Secondo l’ufficio stampa dell’Fsb l’arresto è avvenuto nella giornata di domenica: Davydenko pare stesse raccogliendo informazioni da trasmettere ai Servizi speciali dell’Ucraina (noti anche come Sbu). In particolare pare si stesse occupando di monitorare i movimenti crimeani della Guardia nazionale della Federazione Russa (la Rosgvardija).

Questo genere di operazioni non è nuovo: per esempio, a novembre del 2016 l’Fsb aveva arrestato alcune persone inquadrate come una cellula clandestina della Direzione generale dell’intelligence del ministero della Difesa ucraino, i quali – secondo Mosca – si trovavano in Crimea per compiere atti di sabotaggio. Mosca le aveva definite attività terroristiche, il portavoce del ministero ucraino invece definì la vicenda “una soap opera” in cui i russi vedono nemici dappertutto. Dal 2014, diversi altri cittadini sono stati catturati, a volte rilasciati, altre rinchiusi in carcere.

Kiev ha classificato questi arresti come “atti di aggressione” da parte di quella che da poche settimane è definita “nazione occupante” secondo una legge che inquadra così la Russia dopo la presa della Crimea. È chiaro quanto la Russia provi a dare risalto mediatico a questi arresti perché cerca legittimazione nel suo ruolo di garanzia della stabilità della penisola, ed è d’altronde lecito pensare che l’Ucraina  – che rivendica fin dal referendum dopo l’occupazione del 2014 il legittimo controllo della Crimea – possa aver nel territorio crimeano diverse attività di spionaggio avviate. La questione ucraina è un argomento politico da usare con cura.

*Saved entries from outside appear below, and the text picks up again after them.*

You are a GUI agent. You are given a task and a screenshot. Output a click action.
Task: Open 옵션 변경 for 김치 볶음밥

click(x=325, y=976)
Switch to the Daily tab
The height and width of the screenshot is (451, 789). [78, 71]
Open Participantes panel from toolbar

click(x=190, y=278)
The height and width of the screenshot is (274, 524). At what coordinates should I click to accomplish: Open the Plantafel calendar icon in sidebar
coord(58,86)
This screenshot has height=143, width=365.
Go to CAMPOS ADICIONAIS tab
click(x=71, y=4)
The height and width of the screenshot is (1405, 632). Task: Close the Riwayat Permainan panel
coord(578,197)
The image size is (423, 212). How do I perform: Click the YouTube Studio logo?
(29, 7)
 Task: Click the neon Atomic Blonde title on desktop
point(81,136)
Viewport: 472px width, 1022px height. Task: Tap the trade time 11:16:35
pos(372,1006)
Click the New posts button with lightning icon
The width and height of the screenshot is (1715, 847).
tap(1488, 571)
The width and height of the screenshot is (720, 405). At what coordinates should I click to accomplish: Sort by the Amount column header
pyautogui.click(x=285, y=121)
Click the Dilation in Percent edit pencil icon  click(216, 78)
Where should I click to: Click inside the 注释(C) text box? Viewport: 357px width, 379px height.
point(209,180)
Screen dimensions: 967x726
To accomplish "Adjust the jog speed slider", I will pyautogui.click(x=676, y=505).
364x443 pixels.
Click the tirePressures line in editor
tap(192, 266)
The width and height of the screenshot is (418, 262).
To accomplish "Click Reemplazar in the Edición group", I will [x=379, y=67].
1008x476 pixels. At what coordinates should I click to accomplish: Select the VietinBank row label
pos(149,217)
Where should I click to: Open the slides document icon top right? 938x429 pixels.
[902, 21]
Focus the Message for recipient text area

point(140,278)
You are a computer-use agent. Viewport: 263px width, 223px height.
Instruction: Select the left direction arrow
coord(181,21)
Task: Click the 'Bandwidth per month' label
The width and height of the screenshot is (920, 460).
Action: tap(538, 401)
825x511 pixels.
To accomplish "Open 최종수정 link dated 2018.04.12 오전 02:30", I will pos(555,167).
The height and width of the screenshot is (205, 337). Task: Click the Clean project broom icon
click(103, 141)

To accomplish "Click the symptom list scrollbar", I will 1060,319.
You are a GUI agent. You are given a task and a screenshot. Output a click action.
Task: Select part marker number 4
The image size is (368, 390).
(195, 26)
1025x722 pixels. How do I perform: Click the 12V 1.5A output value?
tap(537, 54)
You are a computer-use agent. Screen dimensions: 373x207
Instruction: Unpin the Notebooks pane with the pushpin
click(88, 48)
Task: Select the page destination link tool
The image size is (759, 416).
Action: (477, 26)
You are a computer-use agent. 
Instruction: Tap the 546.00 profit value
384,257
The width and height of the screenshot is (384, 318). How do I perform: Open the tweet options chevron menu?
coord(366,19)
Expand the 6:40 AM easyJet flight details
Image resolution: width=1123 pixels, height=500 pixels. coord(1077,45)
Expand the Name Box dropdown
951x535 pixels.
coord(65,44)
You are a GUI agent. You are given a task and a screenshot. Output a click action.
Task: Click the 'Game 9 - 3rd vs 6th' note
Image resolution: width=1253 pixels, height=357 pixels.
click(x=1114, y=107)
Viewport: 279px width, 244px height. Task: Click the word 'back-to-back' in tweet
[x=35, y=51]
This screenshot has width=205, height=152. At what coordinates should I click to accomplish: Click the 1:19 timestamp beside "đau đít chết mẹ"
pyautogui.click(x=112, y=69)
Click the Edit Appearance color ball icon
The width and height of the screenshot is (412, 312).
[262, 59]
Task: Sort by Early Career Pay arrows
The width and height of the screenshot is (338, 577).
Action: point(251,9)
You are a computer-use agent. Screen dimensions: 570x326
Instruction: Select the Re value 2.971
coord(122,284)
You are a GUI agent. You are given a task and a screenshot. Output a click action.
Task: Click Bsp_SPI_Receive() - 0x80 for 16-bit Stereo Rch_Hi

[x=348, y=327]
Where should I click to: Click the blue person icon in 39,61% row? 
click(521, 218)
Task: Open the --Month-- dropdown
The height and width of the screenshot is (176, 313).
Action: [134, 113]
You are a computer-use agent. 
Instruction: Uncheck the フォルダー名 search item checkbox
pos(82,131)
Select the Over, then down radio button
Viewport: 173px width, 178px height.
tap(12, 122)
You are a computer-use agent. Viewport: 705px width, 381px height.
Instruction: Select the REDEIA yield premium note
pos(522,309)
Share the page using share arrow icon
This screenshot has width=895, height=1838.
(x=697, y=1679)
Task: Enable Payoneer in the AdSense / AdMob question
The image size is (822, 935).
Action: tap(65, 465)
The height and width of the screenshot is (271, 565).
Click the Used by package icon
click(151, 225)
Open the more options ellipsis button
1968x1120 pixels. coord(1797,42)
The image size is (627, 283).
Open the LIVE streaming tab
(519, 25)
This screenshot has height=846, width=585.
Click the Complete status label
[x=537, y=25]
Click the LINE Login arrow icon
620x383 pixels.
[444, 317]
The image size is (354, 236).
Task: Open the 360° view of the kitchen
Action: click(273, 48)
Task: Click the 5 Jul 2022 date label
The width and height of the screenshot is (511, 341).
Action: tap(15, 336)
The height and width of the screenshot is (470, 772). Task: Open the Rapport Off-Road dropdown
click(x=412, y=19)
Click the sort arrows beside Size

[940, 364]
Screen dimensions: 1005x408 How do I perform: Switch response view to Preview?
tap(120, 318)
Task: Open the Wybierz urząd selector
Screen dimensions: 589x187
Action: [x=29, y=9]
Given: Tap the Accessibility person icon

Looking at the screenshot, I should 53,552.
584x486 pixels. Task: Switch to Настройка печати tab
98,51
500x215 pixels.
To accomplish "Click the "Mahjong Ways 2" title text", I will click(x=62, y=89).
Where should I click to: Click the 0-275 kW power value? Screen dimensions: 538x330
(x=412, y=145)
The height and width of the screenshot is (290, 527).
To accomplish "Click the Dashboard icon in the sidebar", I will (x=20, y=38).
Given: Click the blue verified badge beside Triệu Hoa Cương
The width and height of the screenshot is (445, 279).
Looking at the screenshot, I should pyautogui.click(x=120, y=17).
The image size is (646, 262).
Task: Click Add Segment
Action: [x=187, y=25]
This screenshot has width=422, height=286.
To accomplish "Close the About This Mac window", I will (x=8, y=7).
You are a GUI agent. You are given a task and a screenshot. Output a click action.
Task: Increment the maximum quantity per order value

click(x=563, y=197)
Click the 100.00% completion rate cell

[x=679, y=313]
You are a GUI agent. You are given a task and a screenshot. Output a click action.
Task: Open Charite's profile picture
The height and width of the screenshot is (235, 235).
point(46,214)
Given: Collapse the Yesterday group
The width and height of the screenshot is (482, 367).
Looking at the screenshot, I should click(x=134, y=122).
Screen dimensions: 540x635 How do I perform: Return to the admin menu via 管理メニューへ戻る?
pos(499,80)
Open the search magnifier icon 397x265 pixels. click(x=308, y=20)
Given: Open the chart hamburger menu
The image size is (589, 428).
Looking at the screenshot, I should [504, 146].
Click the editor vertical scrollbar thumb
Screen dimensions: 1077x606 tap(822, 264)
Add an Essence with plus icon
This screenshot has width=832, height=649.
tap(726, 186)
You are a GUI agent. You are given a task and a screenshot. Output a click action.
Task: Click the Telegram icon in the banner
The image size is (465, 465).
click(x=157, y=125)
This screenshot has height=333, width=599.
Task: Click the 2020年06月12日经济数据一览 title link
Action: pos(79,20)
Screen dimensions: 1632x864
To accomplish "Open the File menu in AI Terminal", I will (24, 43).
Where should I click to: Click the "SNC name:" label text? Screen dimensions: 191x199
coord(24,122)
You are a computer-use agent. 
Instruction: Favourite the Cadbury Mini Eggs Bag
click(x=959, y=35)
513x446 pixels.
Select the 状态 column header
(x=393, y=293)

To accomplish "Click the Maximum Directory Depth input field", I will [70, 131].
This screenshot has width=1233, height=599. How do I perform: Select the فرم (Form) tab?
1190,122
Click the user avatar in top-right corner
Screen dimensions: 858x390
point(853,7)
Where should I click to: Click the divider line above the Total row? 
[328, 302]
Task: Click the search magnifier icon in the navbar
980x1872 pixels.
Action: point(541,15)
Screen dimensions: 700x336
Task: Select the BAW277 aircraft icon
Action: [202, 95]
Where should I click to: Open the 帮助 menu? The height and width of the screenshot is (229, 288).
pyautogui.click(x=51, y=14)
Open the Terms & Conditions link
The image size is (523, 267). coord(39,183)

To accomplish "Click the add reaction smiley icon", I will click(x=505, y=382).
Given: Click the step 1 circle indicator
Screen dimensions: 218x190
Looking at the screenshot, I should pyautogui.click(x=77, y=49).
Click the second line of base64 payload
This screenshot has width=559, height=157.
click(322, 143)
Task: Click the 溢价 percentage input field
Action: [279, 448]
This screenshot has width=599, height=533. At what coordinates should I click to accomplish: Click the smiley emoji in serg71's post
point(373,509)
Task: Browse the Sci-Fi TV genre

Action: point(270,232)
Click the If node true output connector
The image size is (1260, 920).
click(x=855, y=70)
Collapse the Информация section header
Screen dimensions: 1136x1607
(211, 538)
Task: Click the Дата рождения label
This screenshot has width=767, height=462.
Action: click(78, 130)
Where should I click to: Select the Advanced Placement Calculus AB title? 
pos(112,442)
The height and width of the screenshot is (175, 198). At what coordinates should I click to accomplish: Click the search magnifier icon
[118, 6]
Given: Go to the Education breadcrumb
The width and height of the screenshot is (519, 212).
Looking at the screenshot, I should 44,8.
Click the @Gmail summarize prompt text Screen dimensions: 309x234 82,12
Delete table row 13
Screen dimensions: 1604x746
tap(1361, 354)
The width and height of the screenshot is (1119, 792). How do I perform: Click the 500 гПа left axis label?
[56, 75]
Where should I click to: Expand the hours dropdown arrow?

Il risalto mediatico dato a questi arresti, dunque, può essere anche collegabile a questioni di consenso, in questo periodo di campagna elettorale utile più che mai al Cremlino, che vuole non tanto confermare (cosa praticamente scontata), ma più consolidare la leadership di Vladimir Putin alle prossime elezioni. Per esempio: in un recente sondaggio commissionato dal quotidiano Vedomisti, risulta che la percentuale di russi che approvano il lavoro degli agenti segreti della Federazione ha raggiunto il 66 per cento, rappresentando un aumento significativo di ben 35 punti rispetto a uno studio analogo fatto nel 2001.

Da quando Putin – ex direttore dell’Fsb – è salito al potere, il prestigio del lavoro di spia è salito, anche grazie a una sorta di maquillage che il Cremlino ha fatto delle agenzie. Però, fa notare il giornalista Nikolay Svanidze sull’Echo of Moscow potrebbe non trattarsi tanto del prestigio in sé il motivo per cui quasi la metà dei genitori vorrebbe per i propri figli un futuro nei servizi, ma di una questione di opportunità che la professione apre – i servizi di intelligence, infatti, sono gli ambienti che rientrano di più nelle grazie della presidenza (il termine siloviki, che designa normalmente gli agenti, è diventato rappresentativo della cricca di ex colleghi che circonda il tavolo del potere presidenziale).